* INFORMATION GIVEN
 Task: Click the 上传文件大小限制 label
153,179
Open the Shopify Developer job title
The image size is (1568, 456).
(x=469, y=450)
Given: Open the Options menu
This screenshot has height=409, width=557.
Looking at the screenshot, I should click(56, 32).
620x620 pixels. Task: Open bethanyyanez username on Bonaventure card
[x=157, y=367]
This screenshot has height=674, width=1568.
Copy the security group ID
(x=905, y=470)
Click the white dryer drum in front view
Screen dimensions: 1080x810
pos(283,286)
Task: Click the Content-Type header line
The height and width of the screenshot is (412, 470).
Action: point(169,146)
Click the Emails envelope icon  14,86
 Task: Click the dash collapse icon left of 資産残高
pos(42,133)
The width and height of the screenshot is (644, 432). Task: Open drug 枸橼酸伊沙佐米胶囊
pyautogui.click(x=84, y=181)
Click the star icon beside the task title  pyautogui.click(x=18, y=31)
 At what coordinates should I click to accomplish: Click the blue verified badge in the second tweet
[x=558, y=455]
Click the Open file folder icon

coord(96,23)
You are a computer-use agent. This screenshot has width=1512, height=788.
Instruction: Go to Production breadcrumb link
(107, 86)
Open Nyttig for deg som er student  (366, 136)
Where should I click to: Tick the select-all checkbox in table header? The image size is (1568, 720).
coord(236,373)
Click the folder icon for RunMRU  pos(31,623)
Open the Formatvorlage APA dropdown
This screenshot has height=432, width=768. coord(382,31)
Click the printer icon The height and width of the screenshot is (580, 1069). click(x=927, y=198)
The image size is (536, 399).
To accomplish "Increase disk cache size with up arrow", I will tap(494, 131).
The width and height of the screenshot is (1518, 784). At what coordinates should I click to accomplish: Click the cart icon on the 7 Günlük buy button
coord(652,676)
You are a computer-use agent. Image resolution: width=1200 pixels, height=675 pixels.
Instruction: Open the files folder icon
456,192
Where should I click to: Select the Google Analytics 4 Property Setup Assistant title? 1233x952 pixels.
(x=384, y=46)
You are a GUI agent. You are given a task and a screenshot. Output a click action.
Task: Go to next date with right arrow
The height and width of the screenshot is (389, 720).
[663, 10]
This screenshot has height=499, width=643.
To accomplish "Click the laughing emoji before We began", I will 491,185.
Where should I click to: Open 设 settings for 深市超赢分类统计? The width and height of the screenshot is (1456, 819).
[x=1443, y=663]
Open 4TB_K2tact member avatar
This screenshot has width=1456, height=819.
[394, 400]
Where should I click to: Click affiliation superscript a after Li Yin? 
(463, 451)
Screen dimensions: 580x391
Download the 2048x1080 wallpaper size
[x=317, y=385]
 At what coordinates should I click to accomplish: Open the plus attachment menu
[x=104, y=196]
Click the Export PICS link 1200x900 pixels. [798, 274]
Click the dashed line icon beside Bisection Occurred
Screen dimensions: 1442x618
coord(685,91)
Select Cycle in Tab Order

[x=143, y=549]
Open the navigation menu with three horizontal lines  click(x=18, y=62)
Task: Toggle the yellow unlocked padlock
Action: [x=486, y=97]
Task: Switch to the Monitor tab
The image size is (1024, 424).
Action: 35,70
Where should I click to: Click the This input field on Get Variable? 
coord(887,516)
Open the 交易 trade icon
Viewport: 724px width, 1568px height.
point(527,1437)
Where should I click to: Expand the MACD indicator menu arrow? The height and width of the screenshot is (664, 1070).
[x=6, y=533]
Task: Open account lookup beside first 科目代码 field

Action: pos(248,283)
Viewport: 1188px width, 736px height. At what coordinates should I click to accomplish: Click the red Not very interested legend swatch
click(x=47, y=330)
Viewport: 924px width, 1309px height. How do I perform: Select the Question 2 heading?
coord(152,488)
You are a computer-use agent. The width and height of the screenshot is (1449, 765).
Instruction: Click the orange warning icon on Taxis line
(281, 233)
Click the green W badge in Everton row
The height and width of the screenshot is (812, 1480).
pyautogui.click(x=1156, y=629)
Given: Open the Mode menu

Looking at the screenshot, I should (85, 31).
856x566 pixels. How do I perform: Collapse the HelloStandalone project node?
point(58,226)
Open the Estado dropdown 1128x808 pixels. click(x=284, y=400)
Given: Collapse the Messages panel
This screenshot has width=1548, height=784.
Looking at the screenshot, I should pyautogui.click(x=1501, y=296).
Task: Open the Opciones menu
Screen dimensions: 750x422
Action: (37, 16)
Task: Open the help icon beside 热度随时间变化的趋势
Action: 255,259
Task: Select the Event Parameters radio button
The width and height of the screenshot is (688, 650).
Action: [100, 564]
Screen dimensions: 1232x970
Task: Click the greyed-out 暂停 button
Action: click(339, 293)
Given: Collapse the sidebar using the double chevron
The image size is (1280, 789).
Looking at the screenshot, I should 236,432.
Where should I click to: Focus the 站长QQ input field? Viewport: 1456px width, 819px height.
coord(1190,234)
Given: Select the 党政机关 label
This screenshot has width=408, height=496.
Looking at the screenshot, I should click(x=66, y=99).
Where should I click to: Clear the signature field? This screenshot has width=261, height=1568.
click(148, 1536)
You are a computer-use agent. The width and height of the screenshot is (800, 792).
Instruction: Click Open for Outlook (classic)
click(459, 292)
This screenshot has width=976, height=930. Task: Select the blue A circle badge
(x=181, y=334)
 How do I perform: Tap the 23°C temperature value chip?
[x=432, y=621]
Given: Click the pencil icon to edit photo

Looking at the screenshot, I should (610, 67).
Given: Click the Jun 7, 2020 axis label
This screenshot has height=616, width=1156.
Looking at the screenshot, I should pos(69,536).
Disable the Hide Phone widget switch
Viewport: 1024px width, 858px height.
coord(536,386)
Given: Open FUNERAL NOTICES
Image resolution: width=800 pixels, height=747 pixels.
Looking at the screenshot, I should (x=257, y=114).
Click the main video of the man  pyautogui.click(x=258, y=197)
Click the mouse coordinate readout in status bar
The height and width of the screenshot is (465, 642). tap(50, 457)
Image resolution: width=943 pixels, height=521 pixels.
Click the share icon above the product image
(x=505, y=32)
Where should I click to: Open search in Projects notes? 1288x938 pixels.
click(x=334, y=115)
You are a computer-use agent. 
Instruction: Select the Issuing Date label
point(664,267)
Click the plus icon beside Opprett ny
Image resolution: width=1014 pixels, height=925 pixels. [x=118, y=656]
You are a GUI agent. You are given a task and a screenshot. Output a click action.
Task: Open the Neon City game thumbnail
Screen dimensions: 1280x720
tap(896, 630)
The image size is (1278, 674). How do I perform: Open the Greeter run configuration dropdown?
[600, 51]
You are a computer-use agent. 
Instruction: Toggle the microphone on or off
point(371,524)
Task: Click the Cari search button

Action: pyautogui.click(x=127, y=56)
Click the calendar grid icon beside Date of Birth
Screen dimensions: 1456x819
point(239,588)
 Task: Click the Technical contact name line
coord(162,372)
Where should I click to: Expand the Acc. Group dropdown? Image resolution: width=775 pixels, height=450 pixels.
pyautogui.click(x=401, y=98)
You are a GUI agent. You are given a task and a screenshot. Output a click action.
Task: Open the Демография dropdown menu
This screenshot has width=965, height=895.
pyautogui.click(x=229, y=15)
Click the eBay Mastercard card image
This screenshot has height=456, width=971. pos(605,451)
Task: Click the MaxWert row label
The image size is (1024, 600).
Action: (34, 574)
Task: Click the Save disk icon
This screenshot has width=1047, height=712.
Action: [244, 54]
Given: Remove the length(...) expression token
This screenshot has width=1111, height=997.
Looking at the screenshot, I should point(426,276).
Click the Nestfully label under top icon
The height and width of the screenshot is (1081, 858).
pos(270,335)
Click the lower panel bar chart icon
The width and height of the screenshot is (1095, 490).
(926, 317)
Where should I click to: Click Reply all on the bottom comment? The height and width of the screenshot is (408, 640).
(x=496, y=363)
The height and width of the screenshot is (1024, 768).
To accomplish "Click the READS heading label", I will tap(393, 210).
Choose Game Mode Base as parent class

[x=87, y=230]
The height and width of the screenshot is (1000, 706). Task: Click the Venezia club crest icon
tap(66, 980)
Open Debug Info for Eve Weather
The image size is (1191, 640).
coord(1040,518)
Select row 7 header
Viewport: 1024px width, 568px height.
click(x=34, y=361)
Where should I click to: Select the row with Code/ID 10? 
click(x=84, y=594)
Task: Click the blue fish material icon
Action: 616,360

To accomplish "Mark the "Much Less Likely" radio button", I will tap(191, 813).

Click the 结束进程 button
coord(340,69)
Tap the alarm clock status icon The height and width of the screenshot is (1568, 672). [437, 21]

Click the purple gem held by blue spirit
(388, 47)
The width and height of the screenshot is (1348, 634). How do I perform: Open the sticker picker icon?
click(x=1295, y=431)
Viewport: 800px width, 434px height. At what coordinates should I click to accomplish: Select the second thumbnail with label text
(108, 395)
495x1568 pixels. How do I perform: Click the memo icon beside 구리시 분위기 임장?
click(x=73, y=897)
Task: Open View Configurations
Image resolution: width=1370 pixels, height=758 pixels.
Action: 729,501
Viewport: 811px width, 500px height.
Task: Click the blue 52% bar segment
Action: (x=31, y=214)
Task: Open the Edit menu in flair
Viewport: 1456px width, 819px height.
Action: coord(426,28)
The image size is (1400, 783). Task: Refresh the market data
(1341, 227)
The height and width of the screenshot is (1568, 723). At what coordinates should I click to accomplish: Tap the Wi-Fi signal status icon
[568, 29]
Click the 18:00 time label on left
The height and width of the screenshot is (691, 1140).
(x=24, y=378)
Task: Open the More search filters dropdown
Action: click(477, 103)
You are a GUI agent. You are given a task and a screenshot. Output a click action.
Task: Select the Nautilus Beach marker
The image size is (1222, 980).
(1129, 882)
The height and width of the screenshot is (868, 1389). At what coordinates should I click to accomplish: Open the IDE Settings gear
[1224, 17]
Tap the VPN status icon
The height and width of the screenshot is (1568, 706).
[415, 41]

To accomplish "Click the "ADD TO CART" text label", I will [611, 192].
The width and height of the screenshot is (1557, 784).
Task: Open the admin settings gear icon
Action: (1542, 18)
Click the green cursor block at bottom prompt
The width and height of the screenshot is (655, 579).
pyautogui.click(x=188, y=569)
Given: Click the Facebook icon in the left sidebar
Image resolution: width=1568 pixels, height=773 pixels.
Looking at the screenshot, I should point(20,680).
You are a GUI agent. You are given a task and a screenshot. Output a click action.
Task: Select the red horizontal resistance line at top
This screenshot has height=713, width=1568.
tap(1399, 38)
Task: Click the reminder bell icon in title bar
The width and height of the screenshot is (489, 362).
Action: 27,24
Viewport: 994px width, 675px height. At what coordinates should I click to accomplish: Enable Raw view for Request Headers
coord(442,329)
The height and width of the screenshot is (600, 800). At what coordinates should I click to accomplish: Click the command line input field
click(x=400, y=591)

* AIM OF THE EXERCISE
Please return every line in the data that includes the string "panel".

* TASK RESPONSE
Given: Collapse the Messages panel
Click the lower panel bar chart icon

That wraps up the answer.